The identity of Jesus is miraculously hidden as He enters into their conversation about the recent events of the trial and crucifixion of Jesus of Nazareth who was “a prophet mighty in deed and word before God and all the people” (Lk. 24:19).
The two men say: “But we trusted that it had been he which should have redeemed Israel: and beside all this, today is the third day since these things were done” (Lk. 24:21), and then go on to state that women they knew went to the sepulcher early and “found not his body,” had a vision of angels, and that other men then went to the sepulcher and confirmed that the tomb was empty.
While still not recognizing Him, Jesus alleviated their doubts and confusion by using the scriptures to validate and clarify the rightness of His life-script and the totally unconventional “way of the cross.”
Jesus appealed to the written record: “And beginning at Moses and all the prophets, he expounded unto them in all the scriptures the things concerning himself” (Lk. 24:27).
Jesus explained Himself, His actions, and the perplexing events of the previous three days, out of the scriptures.

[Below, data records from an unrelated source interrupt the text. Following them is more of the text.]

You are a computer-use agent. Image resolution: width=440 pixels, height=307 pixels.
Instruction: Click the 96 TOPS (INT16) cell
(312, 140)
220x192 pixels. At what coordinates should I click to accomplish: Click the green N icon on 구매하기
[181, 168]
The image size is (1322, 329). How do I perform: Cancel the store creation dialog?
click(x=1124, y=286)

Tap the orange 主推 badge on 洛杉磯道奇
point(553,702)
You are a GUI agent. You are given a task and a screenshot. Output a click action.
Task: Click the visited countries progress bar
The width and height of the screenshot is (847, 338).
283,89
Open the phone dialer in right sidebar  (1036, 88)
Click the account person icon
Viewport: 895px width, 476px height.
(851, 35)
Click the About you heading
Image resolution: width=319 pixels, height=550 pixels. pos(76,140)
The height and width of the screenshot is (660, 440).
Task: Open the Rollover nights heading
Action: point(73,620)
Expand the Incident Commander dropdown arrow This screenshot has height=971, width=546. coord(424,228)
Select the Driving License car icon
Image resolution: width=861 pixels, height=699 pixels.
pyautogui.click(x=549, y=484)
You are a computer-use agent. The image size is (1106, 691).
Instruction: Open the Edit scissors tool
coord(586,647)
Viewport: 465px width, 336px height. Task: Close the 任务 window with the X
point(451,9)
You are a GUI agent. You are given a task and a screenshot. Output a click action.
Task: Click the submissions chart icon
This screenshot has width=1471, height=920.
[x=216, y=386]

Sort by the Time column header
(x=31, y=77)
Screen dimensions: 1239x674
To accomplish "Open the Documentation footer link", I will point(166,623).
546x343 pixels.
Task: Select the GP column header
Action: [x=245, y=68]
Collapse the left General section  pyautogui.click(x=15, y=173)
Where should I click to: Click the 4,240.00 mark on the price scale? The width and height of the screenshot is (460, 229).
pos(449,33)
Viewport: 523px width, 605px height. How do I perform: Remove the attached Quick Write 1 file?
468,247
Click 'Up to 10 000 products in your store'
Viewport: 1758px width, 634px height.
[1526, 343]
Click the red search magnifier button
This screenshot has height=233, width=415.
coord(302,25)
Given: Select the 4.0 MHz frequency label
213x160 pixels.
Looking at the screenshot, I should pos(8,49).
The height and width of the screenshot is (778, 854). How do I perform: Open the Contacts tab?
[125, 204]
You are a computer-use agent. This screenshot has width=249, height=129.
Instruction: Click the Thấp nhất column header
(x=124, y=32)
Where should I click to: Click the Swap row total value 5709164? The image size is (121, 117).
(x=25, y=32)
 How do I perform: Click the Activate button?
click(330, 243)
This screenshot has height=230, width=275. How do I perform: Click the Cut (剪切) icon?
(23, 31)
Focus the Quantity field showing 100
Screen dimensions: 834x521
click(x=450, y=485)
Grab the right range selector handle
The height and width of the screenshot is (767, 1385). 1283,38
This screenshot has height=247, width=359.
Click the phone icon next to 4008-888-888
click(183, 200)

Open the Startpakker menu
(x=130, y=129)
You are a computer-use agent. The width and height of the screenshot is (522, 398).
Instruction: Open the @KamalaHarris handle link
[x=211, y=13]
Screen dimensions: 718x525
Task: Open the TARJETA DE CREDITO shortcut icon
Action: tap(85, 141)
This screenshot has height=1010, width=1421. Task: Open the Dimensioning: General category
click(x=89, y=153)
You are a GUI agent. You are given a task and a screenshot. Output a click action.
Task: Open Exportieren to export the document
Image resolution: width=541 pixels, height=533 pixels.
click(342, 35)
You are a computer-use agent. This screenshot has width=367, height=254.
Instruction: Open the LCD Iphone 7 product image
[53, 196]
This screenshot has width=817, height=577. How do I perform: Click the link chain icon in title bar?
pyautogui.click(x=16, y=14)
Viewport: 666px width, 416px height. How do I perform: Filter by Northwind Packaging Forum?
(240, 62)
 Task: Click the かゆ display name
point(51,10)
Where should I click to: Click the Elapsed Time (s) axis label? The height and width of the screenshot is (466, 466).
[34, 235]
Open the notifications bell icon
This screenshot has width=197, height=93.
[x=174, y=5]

Even though He told the disciples in advance that He would suffer, be killed, and rise the third day, they were too stuck in the expectant mindset of a triumphant Son of David messiah ruling and reigning in Jerusalem to see a different, better scenario.
God’s “business plan” for growth featured redemptive salvation and a new covenant relationship with believers on a universal basis, extending and ongoing now for two thousand years.
The confusion these two disciples expressed on the road to Emmaus, about the ways of God at this very beginning of the new covenant age, epitomizes and accents the novelty of the danger zone of a walk of faith that rises far above worldly conventional normalcy.
The way of the cross was…and still is…not fully understood because it is so contrary to worldly conventional thinking.
Cleopas and his friend, on their way to Emmaus, were basically saying: “we are sincerely confounded and discouraged by the cross.”
They didn’t say: “Of course we understand all this…the ancient tradition of the Passover sacrifice is a preview through all of the preceding centuries of the recent sacrifice of Jesus only a few days ago for the sins of the entire world…past, present, and future…and we expect Him to resurface any time now because He said ‘destroy this temple and in three days I will raise it up’…also, we have Psalm 22 and Proverbs 3:5-6 memorized.”
Cleopas and his friend did not understand the concept of the way of the cross even on the day of the resurrection.
This is why we need the Bible as the written record of the higher ways of God, and why Jesus as the living “Word of God” (Jn. 1:1), appealed to the scriptures in validating and clarifying His own experience of the way of the cross to these two disciples on the very day of His resurrection.
Luke 24:32 summarizes the value of the Bible in written form as the guiding standard and confirmation of the novelty of the way of the cross in the lives of Christians today:
“And they said one to another, Did not our heart burn within us, while he talked with us by the way, and while he opened to us the scriptures?”